Germany Not Interested in Bailing Out Europe

From Bloomberg:

Germany on Saturday rebuffed renewed calls that euro zone countries should issue joint euro-denominated bonds and have a joint finance minister, arguing that would only be possible if fiscal policy were collective already.

“As long as we don’t collectivise financial policy we also cannot have a uniform interest rate level. The different rate levels are the incentive to run a solid economy or the punishment if you are not running it properly,” Finance Minister Wolfgang Schaeuble, speaking at his ministry’s open day…

Really, it is the only way for Germany to act right now – the Eurobonds proposals, as they are, really amount to nothing more than bankrupt nation like Spain and Italy transferring a substantial part of their debt to German taxpayers.  Not only would this be political suicide for Germany’s ruling party, it would also be economically disastrous.  It wouldn’t actually stop the default, it would just delay it…and would ensure that when it came, it took Germany down with it.

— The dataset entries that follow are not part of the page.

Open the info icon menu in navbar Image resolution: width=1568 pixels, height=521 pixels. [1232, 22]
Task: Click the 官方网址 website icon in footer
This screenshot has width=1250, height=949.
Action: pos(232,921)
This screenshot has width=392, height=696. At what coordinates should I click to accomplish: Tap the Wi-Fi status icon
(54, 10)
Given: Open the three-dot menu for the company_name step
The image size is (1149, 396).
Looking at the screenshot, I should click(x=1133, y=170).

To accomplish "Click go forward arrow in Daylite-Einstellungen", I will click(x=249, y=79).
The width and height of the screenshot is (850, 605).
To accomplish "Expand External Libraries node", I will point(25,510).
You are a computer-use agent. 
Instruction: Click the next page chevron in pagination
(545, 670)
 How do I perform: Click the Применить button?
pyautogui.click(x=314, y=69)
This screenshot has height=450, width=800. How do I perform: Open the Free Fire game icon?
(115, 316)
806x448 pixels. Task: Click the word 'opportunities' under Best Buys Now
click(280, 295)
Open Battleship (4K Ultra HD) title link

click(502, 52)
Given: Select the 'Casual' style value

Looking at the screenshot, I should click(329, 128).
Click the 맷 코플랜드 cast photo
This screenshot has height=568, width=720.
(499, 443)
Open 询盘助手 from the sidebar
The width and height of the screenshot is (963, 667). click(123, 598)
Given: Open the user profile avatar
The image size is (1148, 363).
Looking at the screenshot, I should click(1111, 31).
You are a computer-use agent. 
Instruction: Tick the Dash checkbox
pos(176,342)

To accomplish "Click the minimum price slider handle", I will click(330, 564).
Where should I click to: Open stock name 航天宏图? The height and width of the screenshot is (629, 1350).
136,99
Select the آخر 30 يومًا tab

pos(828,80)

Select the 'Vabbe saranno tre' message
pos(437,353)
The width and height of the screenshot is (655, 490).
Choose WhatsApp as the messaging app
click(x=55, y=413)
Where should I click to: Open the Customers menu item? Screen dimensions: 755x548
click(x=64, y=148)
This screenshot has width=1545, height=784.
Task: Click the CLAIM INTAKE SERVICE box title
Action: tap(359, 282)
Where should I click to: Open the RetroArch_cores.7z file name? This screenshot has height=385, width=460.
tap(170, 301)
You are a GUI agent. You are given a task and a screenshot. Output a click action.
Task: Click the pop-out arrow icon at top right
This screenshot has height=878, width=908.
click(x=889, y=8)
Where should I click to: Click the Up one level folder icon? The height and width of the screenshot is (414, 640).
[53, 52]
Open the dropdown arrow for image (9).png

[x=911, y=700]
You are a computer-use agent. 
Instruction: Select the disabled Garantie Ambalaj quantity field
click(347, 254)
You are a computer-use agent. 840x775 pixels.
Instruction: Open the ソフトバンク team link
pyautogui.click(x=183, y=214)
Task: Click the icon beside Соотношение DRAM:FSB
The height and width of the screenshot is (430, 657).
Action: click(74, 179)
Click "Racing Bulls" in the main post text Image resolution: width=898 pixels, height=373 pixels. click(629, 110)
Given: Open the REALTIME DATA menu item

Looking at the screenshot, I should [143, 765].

Germany has tried very hard since World War Two – with great success – to put to rest the aggressive, wicked Germany of the two world wars.  They have gone way above and beyond the call of duty in being “good Europeans” and making things work.  But it is too much to ask that hard working, sensible Germans should have their economy killed off simply because Eurozone bureaucrats and profligate foreigners don’t want to pay the piper.

The bad news here – because Germany is unwilling to sign off on Eurobonds, there is not much the European Central Bank can do to sustain European banks and markets. Could be a rocky Monday in Europe…

2 thoughts on “Germany Not Interested in Bailing Out Europe

  1. Leonard L'Farte August 21, 2011 / 10:45 am

    My ancestors came from France, so I have never had much love for Germany, but you are correct in that they have been the adults in the room in the EU.

    The different rate levels are the incentive to run a solid economy or the punishment if you are not running it properly

    The Fed has announced that it will maintain low interest rates for at least 2 more years. What happens when no one will loan us money at those rates? How can the Fed continue to monetize our debt if they have to pay a higher rate for the treasuries they buy? Any economists here that have the answers?

    • neocon1 August 21, 2011 / 1:22 pm

      Leonard
      the problem is that we have listened to the SO CALLED “economists”
      the answer is so simple a caveman could fix it.

      SPEND * L-E-S-S* than you take in.
      ALL pay the same rate of tax PERIOD!!